**THE TASK:** Please say how many lines in the records below contain the word "section", giving only the number.

**Dataset entries:**

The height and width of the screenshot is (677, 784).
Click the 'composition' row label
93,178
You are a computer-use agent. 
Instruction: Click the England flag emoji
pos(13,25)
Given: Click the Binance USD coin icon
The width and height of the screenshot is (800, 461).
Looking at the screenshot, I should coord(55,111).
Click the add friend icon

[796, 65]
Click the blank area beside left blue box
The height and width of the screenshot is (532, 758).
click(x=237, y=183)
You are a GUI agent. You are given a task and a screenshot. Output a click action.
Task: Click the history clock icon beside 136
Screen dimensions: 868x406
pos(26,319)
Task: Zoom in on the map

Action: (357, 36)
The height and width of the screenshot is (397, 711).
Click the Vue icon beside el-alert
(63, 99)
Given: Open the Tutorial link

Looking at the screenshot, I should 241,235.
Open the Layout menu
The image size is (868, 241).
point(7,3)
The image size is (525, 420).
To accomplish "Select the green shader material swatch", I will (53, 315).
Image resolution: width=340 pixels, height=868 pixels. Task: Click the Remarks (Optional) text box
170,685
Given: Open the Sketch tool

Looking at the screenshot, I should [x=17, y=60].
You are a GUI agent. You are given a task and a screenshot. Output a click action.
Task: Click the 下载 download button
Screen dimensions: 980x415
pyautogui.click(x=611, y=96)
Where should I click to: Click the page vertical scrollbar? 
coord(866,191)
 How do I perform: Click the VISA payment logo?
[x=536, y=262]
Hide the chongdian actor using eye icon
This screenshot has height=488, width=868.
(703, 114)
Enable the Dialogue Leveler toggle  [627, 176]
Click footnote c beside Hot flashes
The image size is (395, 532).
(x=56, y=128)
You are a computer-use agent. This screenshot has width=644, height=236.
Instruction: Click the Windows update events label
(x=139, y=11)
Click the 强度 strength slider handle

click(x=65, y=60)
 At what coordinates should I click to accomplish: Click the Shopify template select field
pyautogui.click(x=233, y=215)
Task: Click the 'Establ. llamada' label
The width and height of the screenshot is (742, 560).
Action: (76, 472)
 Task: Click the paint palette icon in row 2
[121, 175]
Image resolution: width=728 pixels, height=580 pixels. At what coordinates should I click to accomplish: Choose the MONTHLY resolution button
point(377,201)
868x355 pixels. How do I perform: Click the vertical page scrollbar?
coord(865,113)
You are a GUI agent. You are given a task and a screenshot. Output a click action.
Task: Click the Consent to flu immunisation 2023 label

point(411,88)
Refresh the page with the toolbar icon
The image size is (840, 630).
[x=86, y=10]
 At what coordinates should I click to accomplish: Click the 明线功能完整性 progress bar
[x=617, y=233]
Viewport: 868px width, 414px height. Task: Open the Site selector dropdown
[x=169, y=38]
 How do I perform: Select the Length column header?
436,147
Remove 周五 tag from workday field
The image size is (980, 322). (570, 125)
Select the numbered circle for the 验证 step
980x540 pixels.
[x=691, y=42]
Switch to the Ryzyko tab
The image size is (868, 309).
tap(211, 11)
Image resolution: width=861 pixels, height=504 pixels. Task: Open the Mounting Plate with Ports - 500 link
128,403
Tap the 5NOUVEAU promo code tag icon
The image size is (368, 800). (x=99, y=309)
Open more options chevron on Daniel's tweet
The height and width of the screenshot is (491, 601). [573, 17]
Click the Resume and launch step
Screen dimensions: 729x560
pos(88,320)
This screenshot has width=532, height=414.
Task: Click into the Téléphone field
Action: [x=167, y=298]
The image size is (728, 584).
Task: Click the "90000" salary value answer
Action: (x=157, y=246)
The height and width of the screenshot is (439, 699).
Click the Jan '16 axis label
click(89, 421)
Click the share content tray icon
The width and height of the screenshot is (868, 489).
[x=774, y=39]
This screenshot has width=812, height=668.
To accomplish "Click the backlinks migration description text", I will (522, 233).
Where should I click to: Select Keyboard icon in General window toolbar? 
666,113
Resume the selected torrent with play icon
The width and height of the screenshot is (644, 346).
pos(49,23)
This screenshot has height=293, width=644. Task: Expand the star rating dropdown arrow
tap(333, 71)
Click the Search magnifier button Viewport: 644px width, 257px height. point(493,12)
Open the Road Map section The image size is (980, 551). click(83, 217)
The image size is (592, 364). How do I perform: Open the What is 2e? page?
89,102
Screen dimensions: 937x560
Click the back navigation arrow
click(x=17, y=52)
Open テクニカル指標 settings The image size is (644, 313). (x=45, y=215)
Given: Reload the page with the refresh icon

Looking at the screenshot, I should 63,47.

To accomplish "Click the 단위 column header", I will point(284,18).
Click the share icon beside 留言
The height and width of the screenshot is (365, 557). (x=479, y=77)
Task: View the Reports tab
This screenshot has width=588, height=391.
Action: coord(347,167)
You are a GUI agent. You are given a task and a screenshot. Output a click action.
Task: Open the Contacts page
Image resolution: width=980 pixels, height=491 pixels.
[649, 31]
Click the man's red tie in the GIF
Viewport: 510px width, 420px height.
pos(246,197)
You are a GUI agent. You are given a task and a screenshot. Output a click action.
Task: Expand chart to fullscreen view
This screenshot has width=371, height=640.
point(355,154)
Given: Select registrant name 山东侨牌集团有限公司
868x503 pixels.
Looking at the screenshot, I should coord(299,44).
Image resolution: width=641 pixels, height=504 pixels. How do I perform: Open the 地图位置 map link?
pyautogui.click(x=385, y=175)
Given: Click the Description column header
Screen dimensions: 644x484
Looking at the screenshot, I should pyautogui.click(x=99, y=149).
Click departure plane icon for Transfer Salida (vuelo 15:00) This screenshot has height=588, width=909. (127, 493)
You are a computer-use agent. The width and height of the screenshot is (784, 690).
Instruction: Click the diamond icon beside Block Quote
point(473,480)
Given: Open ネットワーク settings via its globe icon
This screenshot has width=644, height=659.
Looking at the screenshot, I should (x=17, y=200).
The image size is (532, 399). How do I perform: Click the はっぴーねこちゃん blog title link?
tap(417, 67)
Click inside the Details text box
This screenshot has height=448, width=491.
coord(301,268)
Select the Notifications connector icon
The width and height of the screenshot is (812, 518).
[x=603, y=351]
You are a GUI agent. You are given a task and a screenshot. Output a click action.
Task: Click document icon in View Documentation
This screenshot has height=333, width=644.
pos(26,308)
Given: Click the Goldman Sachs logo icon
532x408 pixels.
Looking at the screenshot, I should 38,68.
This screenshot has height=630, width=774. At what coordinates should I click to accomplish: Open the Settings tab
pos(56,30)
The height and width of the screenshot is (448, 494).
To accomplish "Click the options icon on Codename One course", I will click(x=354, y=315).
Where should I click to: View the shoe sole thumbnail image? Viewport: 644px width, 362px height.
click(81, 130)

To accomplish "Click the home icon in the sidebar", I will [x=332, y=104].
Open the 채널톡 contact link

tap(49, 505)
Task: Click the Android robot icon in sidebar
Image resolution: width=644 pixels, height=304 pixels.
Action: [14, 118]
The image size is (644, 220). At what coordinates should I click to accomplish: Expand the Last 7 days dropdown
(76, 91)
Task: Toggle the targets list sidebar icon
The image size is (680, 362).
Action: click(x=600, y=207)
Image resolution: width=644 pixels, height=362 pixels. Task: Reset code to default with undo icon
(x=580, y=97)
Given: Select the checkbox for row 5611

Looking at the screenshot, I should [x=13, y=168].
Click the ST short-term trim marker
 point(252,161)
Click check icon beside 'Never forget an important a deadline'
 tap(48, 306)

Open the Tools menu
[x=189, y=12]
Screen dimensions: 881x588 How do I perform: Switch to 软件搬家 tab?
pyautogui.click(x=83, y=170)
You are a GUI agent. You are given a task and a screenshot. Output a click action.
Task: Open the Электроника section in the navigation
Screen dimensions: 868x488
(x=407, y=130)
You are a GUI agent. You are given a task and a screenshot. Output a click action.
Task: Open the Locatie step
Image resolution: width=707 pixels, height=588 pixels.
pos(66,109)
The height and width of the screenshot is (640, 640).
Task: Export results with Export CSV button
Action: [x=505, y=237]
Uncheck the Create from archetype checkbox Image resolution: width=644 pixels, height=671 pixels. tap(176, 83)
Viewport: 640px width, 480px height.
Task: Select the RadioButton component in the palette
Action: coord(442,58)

**ANSWER TO THE PROBLEM:** 2